Additive and Combinatorial Problems in Groups
University Of Mississippi, University MS
Investigators
Abstract
This project is jointly funded by the Combinatorics program, the Established Program to Stimulate Competitive Research (EPSCoR), and the Algebra and Number Theory program. In this project, the PI aims to study certain problems in groups. A group is a mathematical structure in which we can add and subtract two elements, just like in the integers. Groups are fundamental objects in mathematics and ubiquitous in real life; for example, the numbers on a 12-hour clock form a group of 12 elements. The addressed problems are of combinatorial nature; for example, if we take any subset of a group, then as long as the subset is ''large'' in some sense (without any assumption on its structure), we predict that some pattern will emerge. Graduate students will be trained as part of this proposal. The PI will also be involved in K-12 outreach. The groups studied in this project are: (1) The integers and their polynomial ring analogs, for which techniques from number theory apply, (2) finite groups, including vector spaces over finite fields, for which techniques from algebra apply, and (3) more general amenable groups, for which techniques from Fourier analysis and ergodic theory apply. Problems studied in this proposal include the following: If a subset A of a group G is large in some sense (e.g.
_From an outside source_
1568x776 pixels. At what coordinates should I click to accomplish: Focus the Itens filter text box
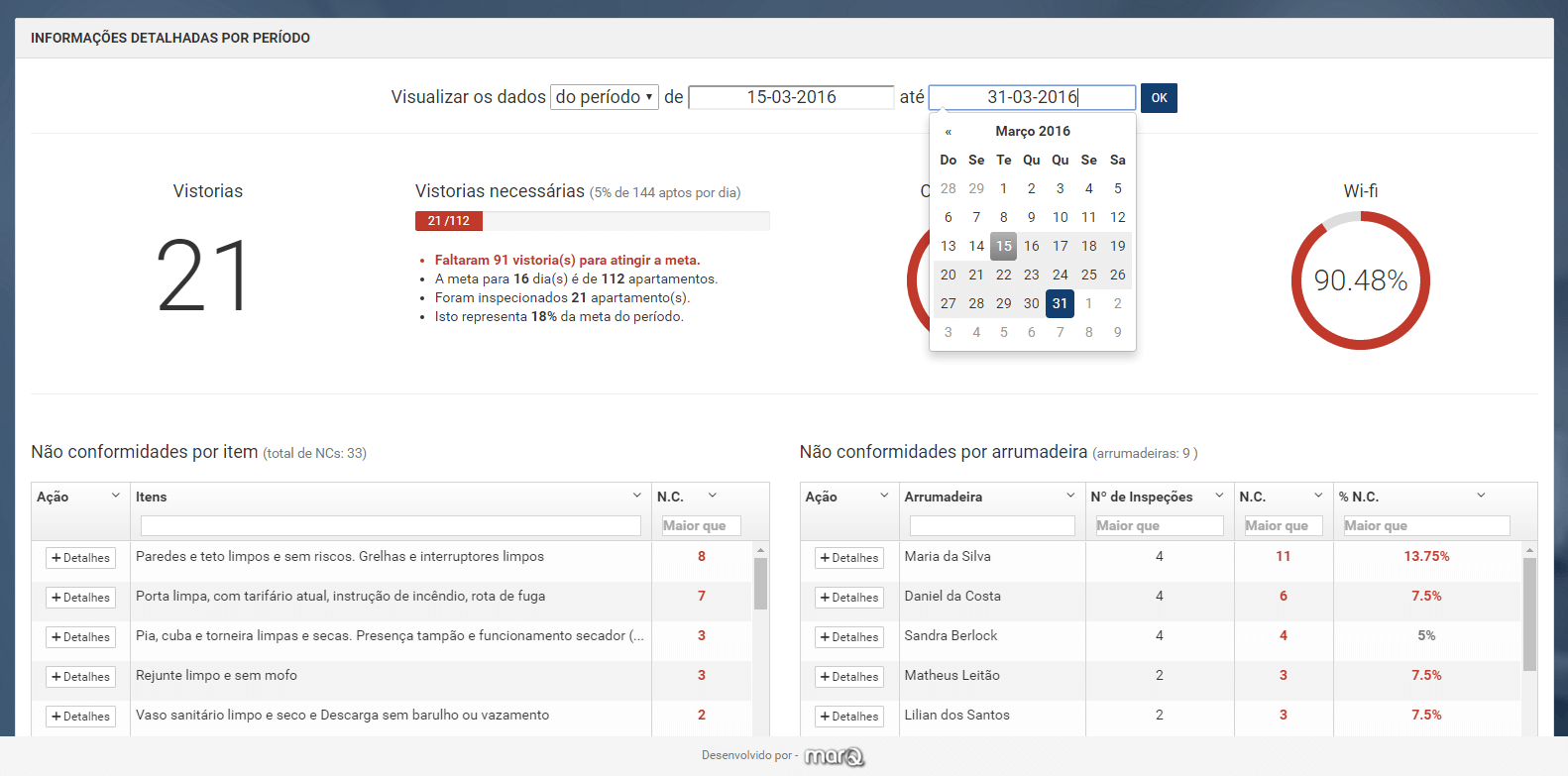391,525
A has positive density, or comes from a finite partition of G), then can one find structures in sumsets such as A-A and A+A-A? This question is intimately related to various notions of recurrence in ergodic theory and topological dynamics. If A is a sparse set, e.g. a subset of the primes, then this question will lead to patterns hitherto unexplored in the primes. The PI will also study other additive problems such as additive bases, essential components, and exponential sums using various techniques. This award reflects NSF's statutory mission and has been deemed worthy of support through evaluation using the Foundation's intellectual merit and broader impacts review criteria.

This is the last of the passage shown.